# EXCERPT
Every month on the 3rd Wednesday, this group meets for a ‘Botany Blast’
as we continue to learn about the vegetation of our province.

Join us on Sept 17 from 11 am to 3 pm! Learn how to use a dissecting
microscope, which are the best books and apps to use…and discover the
fascinating uses of our province’s largest herbarium.

Contact Herbarium Manager, Robyn Shortt at: plants@unb.ca so we can make
sure we have a place for you. No charge, and everyone is welcome whether
beginner or expert.

Symphyotrichum novae-angliae

Four Women and Botanical Collections in 19th-Century Canada

by Susan Belfry

A recently published book, “ Flora’s Fieldworkers: Women and Botany in Nineteenth-Century Canada” Ann Shteir (ed.), examines the role women played in plant collection, exploration and the general study of botany in British North America. Although the study of botany was an acceptable activity to women of the 19th century, it soon became a scientific discipline to be studied at universities and in formal scientific societies. Most archival records, plant lists and published studies were undertaken by men and there were few records of women’s accomplishments. This book brings to light through new archival materials, the important contributions some women made to botanical knowledge in pre-Confederation Canada.

# WORK TO COMPLETE
1. Does each statement agree with the herbarium page? Answer yes or no for each, and quote the words of the page that decide it. (a) The Botany Blast meets on the third Wednesday of every month. (b) Attending the Sept 17 session costs a fee. (c) Most archival records and plant lists from the period were produced by women.
2. Carry the herbarium page forward, starting after its final sentence.
The lines after the herbarium page have no role in any task.

# AVAILABLE DATA

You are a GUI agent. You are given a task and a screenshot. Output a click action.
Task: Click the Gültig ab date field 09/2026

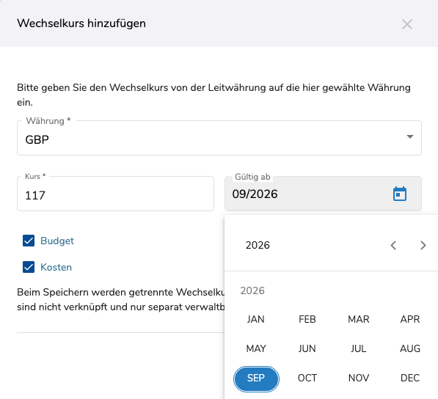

# ANSWER LIST
1.
(a) Yes: "Every month on the 3rd Wednesday"
(b) No: "No charge"
(c) No: "Most archival records, plant lists and published studies were undertaken by men"

2.
In particular, personal letters show how four women in Canada were collecting plants for William Jackson Hooker, a professor of botany at the University of Glasgow. During the 1820’s and 1830’s they contributed to Hookers’ “Flora Boreali-Americana”, a project to document the plants of British North America, published in 1840.

The four women, all from the colonial elite in Quebec and Newfoundland, are Christian Ramsay (Lady Dalhousie), Anne Mary Perceval, Harriet Sheppard and Mary Brenton. William J. Hooker had commissioned botanical specimens from these women through his connections with the colonial network and personal contacts. He provided specific advice, copies of illustrated plant books and instructions on how to collect and preserve specimens for shipment to him in Glasgow. In his ‘Flora’ book, these women were cited nearly 450 times as sources of information about specific plants collected in Quebec and Newfoundland. Through their elite status in society, these women had the time, ability and ambition to learn about the plants. Here is a brief look at some of their botanical accomplishments.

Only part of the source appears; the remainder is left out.